───── Given data ─────

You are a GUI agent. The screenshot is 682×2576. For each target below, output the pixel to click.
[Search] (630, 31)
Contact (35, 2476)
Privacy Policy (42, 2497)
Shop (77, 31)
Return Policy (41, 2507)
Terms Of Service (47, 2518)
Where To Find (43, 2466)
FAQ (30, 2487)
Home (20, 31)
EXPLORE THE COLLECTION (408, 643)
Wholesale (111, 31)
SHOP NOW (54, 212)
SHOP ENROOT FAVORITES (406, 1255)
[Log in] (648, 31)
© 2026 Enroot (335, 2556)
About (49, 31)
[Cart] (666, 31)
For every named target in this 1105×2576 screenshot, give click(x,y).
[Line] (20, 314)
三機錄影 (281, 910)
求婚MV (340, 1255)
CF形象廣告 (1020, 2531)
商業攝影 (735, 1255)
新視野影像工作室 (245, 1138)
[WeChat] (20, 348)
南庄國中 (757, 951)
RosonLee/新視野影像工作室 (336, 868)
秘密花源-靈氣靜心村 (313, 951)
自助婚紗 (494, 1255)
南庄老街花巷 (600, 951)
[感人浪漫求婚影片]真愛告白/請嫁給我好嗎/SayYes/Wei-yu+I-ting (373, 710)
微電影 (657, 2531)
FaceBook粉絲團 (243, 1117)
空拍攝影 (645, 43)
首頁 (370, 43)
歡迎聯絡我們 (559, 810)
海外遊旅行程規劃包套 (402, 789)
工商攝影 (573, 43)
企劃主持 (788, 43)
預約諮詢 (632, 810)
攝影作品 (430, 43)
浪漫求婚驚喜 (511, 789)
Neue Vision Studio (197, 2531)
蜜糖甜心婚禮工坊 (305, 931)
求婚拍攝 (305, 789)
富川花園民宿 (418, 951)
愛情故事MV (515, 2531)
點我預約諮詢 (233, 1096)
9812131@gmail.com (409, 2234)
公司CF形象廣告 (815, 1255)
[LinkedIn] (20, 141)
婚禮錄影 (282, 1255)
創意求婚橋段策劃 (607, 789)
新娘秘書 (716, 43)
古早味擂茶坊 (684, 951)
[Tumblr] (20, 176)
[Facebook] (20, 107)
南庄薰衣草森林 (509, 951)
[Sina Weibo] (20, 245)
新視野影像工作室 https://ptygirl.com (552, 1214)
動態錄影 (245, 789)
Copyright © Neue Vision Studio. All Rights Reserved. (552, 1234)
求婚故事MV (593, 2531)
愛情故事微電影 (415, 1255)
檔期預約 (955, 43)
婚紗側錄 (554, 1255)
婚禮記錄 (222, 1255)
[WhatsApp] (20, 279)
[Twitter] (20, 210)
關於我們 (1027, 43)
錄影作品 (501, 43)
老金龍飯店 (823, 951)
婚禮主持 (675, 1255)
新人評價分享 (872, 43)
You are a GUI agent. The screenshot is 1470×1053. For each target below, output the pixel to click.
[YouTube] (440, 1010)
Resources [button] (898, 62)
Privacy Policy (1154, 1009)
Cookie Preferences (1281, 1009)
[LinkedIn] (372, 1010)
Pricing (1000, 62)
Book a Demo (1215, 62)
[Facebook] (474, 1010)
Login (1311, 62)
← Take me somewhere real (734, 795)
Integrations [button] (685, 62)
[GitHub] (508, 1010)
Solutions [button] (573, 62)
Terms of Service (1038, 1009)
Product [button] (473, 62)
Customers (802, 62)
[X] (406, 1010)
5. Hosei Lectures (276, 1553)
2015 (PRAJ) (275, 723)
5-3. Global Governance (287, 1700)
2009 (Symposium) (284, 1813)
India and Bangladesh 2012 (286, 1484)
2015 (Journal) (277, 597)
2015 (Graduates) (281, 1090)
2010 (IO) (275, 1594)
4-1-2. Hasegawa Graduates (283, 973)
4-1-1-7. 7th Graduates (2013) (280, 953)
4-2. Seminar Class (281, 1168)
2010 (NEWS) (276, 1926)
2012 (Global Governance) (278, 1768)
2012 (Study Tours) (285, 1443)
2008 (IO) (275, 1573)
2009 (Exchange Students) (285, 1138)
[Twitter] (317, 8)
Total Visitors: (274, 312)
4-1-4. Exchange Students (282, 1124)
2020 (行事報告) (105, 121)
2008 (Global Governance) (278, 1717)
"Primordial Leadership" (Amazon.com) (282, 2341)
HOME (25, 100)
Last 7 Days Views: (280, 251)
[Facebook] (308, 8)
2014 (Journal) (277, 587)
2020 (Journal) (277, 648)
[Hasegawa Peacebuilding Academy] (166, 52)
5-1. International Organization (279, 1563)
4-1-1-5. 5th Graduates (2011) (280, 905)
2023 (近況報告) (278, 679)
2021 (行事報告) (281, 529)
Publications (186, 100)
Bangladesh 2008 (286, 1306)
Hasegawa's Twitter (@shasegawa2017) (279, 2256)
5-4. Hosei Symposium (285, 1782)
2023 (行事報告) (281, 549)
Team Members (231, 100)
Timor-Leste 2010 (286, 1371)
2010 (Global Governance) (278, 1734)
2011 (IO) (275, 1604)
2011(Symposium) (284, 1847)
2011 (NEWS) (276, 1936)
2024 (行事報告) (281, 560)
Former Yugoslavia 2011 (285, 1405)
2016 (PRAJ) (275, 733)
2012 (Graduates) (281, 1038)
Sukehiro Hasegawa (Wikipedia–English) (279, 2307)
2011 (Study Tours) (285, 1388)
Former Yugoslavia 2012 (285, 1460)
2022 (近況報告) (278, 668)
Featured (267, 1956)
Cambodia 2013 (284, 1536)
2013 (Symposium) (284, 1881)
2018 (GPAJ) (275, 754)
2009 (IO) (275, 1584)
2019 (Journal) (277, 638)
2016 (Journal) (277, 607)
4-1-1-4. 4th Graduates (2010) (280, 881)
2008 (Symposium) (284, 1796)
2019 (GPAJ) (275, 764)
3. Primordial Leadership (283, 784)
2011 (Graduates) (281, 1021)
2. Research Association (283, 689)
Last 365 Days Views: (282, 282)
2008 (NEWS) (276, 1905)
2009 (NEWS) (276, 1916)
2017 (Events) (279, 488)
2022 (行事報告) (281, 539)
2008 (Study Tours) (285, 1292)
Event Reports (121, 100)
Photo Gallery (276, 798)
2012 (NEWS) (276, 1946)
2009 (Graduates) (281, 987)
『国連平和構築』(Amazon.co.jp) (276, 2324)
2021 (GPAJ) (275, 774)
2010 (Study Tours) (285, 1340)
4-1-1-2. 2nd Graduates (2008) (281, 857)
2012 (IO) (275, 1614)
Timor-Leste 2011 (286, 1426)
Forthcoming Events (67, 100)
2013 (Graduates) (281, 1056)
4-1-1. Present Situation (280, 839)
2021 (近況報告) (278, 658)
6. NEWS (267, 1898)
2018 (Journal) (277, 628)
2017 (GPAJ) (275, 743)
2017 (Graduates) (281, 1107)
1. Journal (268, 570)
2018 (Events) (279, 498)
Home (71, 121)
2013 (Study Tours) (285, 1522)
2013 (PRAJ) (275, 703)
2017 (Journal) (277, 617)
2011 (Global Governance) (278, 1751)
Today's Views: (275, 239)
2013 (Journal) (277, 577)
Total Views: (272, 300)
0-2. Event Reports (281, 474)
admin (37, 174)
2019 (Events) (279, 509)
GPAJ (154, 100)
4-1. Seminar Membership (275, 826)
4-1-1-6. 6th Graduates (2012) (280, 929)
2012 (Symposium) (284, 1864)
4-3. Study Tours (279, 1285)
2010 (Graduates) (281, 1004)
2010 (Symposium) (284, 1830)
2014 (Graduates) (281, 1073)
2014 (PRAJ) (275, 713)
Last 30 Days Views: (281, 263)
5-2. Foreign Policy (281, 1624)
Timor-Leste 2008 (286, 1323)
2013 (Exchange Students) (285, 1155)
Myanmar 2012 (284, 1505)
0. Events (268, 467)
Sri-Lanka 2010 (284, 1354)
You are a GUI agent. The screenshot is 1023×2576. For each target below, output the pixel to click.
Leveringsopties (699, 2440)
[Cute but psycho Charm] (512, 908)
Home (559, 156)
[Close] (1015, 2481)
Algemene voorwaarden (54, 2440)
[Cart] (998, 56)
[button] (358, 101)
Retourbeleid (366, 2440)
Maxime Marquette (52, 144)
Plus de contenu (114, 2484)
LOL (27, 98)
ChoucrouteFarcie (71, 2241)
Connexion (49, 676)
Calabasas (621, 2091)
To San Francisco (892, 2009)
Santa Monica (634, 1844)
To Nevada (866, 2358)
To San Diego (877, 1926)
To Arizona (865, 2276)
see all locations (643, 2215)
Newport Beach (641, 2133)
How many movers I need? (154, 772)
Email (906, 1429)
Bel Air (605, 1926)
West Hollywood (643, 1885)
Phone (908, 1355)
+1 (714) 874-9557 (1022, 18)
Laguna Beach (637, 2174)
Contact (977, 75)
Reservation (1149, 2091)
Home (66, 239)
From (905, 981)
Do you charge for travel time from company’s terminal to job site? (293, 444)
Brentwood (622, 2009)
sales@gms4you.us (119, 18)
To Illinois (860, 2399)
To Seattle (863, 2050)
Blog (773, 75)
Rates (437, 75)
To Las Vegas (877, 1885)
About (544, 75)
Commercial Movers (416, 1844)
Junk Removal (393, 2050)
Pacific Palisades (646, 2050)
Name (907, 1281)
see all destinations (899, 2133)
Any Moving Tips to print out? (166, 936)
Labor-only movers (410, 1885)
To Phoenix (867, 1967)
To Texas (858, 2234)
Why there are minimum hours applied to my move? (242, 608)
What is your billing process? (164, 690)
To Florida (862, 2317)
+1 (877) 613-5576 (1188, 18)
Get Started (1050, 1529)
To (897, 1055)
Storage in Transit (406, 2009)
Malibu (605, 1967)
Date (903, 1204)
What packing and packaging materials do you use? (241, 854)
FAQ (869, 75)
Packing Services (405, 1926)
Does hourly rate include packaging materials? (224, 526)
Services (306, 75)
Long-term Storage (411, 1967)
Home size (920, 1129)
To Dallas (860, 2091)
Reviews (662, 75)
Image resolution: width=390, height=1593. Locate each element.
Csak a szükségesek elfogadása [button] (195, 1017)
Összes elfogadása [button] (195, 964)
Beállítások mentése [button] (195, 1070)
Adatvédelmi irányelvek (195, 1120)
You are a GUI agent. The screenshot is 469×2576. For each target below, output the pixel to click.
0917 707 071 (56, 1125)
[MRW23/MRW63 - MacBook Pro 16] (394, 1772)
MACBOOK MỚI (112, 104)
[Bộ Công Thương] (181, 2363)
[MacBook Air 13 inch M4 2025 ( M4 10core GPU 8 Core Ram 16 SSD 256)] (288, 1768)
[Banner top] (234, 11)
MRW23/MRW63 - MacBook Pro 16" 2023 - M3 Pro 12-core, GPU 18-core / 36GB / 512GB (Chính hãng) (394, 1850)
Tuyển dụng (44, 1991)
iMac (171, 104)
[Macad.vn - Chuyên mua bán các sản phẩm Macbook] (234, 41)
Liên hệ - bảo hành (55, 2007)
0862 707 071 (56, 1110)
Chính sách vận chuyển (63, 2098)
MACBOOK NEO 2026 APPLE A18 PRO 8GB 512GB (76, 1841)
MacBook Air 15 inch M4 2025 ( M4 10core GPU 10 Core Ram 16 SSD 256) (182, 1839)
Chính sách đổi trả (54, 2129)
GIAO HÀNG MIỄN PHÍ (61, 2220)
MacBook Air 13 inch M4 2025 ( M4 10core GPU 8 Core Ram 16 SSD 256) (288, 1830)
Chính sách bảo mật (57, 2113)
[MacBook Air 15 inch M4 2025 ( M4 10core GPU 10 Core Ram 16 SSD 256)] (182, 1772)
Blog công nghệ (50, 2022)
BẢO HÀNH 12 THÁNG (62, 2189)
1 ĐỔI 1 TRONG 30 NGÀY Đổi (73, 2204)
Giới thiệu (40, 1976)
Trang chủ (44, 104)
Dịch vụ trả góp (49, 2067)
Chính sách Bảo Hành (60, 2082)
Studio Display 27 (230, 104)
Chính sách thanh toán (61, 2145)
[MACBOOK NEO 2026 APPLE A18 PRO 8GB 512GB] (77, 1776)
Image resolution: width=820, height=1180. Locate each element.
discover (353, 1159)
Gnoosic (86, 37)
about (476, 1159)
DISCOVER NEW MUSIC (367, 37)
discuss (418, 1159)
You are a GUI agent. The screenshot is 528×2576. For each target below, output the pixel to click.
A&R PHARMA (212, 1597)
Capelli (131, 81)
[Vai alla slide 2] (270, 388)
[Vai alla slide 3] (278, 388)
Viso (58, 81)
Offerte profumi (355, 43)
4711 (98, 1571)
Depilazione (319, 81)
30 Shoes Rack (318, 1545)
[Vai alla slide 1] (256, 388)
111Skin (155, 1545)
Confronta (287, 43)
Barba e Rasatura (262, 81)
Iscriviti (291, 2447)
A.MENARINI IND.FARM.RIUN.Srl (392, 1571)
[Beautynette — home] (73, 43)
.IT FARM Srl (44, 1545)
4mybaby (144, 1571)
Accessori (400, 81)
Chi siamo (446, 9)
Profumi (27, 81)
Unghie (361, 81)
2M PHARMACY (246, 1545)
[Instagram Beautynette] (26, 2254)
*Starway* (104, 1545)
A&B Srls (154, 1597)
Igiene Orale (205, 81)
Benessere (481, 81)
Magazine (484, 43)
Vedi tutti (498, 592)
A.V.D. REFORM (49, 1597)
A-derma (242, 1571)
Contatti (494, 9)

─────

= Task statement =
Give back, verbatim, the lines from the top of the entries above through the line containing "[Cart] (666, 31)".

= Response for this exercise =
You are a GUI agent. The screenshot is 682×2576. For each target below, output the pixel to click.
[Search] (630, 31)
Contact (35, 2476)
Privacy Policy (42, 2497)
Shop (77, 31)
Return Policy (41, 2507)
Terms Of Service (47, 2518)
Where To Find (43, 2466)
FAQ (30, 2487)
Home (20, 31)
EXPLORE THE COLLECTION (408, 643)
Wholesale (111, 31)
SHOP NOW (54, 212)
SHOP ENROOT FAVORITES (406, 1255)
[Log in] (648, 31)
© 2026 Enroot (335, 2556)
About (49, 31)
[Cart] (666, 31)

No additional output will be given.